SQL2EOS is built and developed on a custom made Meta_II meta-compiler, so before explaining SQL2EOS I need to explain Meta_II. If you don’t care about the whole stack and just want to skip to the SQL2EOS, feel free to do so.

I was always fascinated by computer languages and learned many over the years. I also read some thick books about compilers and language design. Not light read. Meta_II was a refreshing surprise as it is very light weight compared to the compiler books I’ve read. It is based on a really short scientific paper:

META II: A Syntax-Oriented Compiler Writing Language. Schorre, D. V. In Proceedings of the 1964 19th ACM National Conference, ACM Press, New York, NY, 41.301-41.3011, 1964. available as http://doi.acm.org/10.1145/800257.808896

Before reading that paper, I actually found this page which explains Meta_II in depth.

I would like to write a detailed explanation of Meta_II but I want to start from the bottom and work my way up from there. Also, I will assume you know javascript but unlike the other web page or the original paper which assume knowledge of assembly language, I will explain the pseudo-assembler and how to easily understand it.

The whole SQL2EOS code is written in javascript but that is tricky to understand since it is a generic interpreter for a custom made assembly-flavor language. The way it works, is that there is an assembly language program in a string called code and a string with an SQL command called input. These 2 strings are the parameters for the interpreter which is a javascript function. The function runs the interpreter, which deciphers the code and extracts the info from the input. The function returns a string called output which contains the EOSIO smart contract in plain CPP source code based on the /smart-contract-guides/data-persistence from the developers.eos.io web site.

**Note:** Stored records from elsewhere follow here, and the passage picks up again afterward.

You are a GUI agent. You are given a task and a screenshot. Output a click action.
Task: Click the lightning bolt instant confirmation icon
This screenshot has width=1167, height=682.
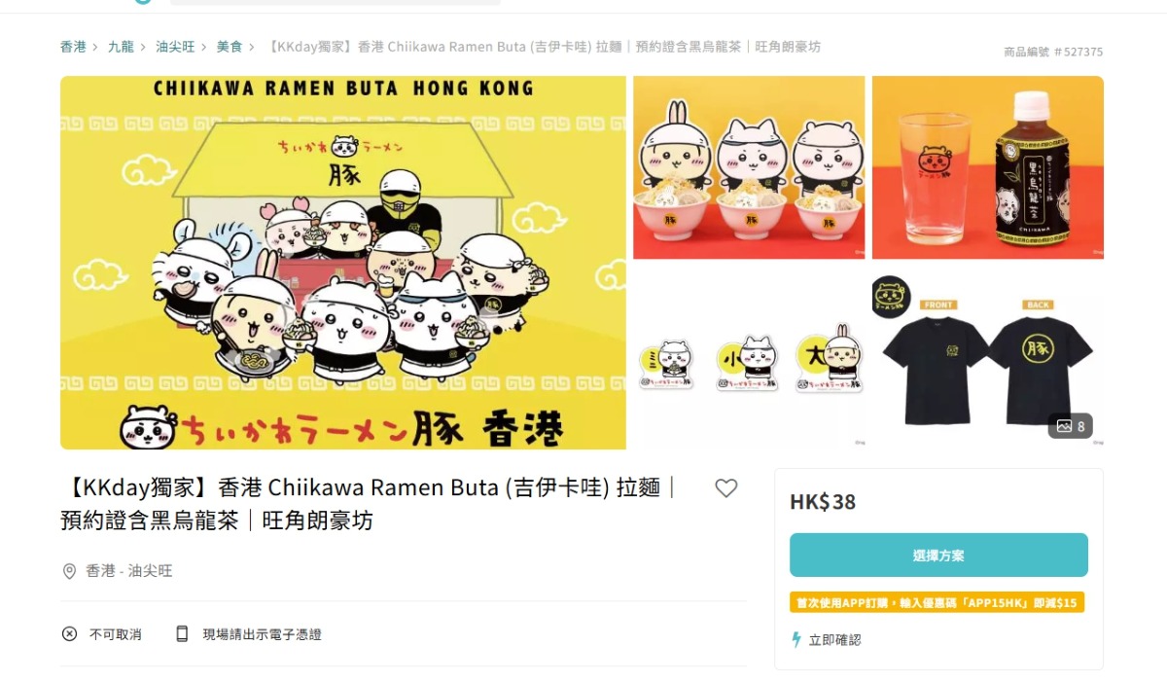[x=796, y=640]
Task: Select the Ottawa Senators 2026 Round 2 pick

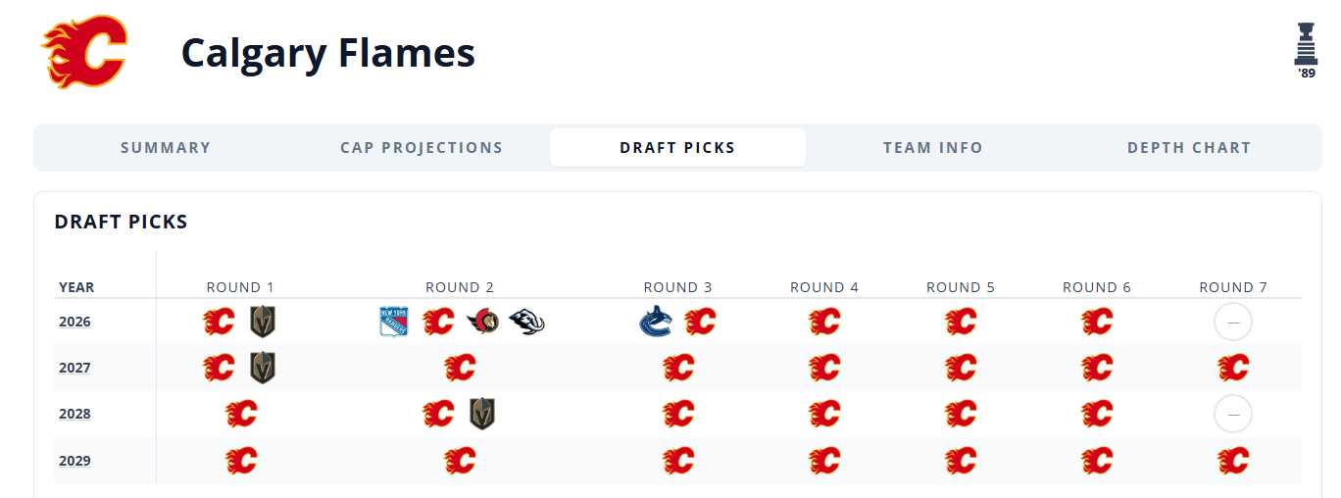Action: click(x=482, y=322)
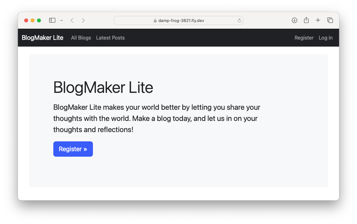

So, without further ado, let’s dive in to the assembler. This assembler is not “real” it is not intended to be compiled to machine code and will never run on a CPU. It is a very simple language that helps glue all the different parts of the Meta_II system together.

1st rule in the assembly language is that all commands appear on a single line preceded with a tab character.

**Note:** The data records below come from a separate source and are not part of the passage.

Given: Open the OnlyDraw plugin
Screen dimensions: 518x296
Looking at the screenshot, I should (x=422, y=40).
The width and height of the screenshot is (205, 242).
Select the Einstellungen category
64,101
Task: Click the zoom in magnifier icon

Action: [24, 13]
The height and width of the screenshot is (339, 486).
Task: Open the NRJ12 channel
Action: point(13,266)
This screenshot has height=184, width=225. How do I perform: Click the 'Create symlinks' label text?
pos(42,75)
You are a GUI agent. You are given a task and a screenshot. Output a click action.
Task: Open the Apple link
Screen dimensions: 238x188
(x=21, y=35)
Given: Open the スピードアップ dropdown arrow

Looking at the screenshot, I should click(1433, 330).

All commands are evaluated sequentially, line by line. Some commands have a parameter, others don’t.

There are some hidden variables in assembler, they are considered global and are few and frequently used.

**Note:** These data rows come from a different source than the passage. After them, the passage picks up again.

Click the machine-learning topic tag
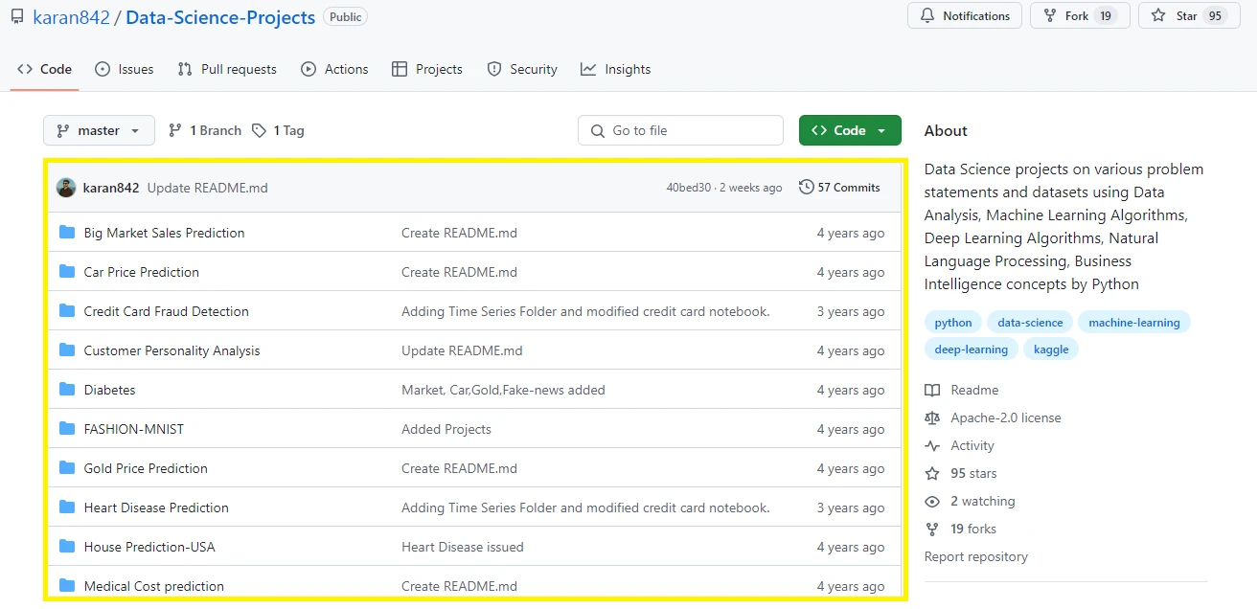Viewport: 1258px width, 609px height. coord(1134,323)
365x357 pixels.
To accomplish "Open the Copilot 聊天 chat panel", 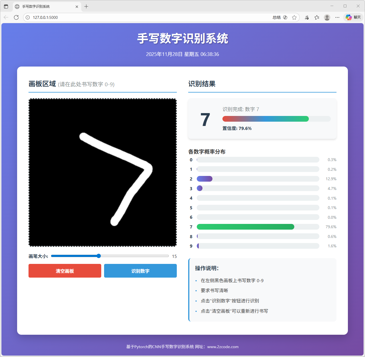I will pos(353,17).
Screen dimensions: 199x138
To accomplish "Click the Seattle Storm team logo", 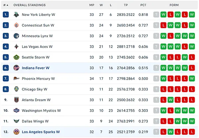I will [16, 57].
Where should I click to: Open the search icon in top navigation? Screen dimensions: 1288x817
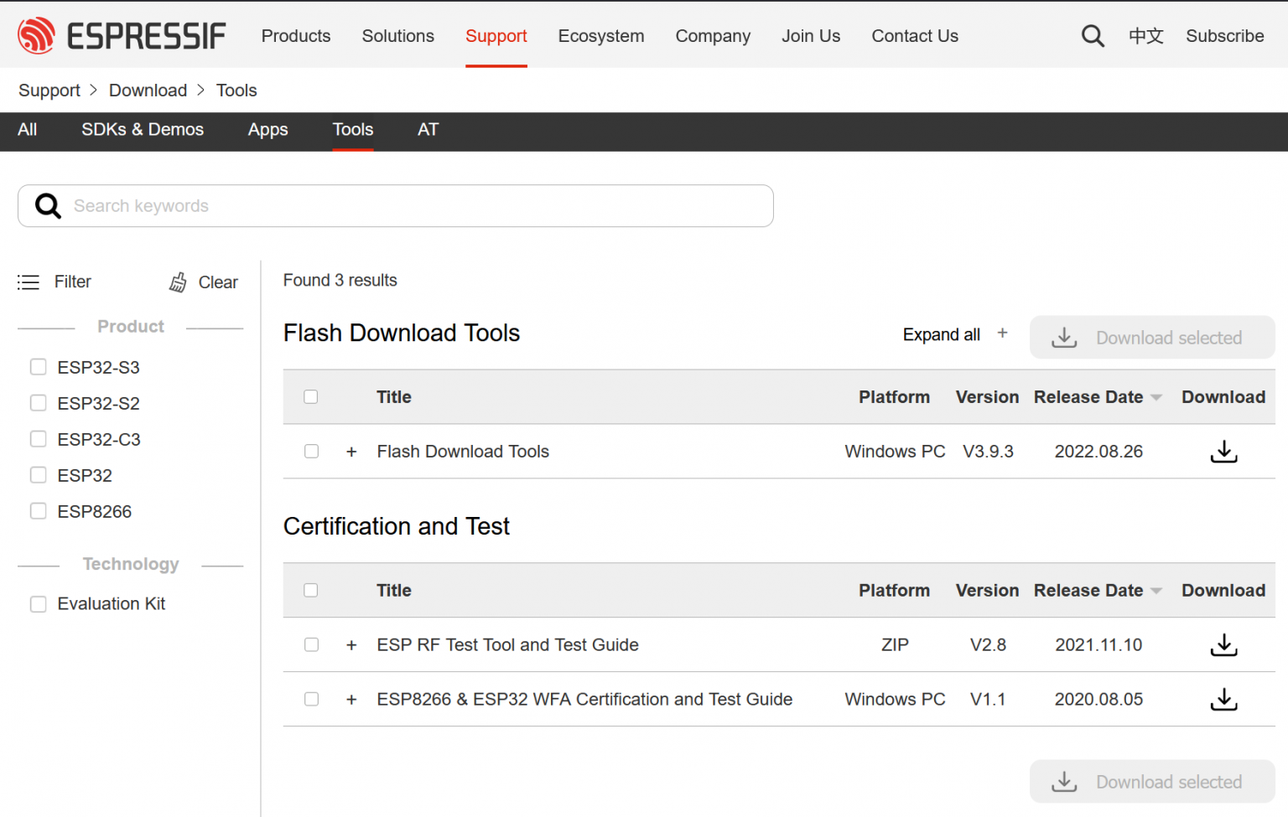[x=1093, y=35]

There are special commands that make the program jump to other lines instead of going to the next line in the file. These jump or goto commands have a string parameter called label which tells the interpreter to look for the label in a line which doesn’t start with a tab character and the line contains nothing else except the label.

Oh, I almost forgot, there is also a function call construct which jumps to a label but uses a stack, a simple javascript array which gets some info pushed to it and when the end of the function is reached – marked by a return command, the stack is popped with info of where to return to and what to do with the result.

Since this is a made up assembler, it is not dealing with the primitive data types of a typical CPU or RAM but our basic building blocks of interest, literal strings, numbers and special identifiers.

Here is a short list of commands in our custom assembler,

CommandA little explainer
TST ‘abc’this command checks if the next part of the input is exactly equal the string parameter, in this example: abc
IDskip white space and if the next part of the input is a legal identifier, save it in a global variable for later use and set the global flag to true
B L12branch to label L12, in other words, jump to the next command after the label L12
BT L13similar to the above, but only if the global flag (called flag obviously) is True
BF L14Branch if flag is False
CL ‘xyz’There is a global variable to assist in editing the next line of output, Copy Literal to that output buffer
CICopy the Identifier from the global variable holding the latest scanned identifier to the output buffer
CLL FUNCMake a function call, save the return location and some additional variables and goto the next command after the label
RReturn from the function call

Now if you want to read some assembly code, go to the https://amiheines.com/meta_ii-playground-page/ and click the line with “ca05 added STORE AND LOAD VARIABLES”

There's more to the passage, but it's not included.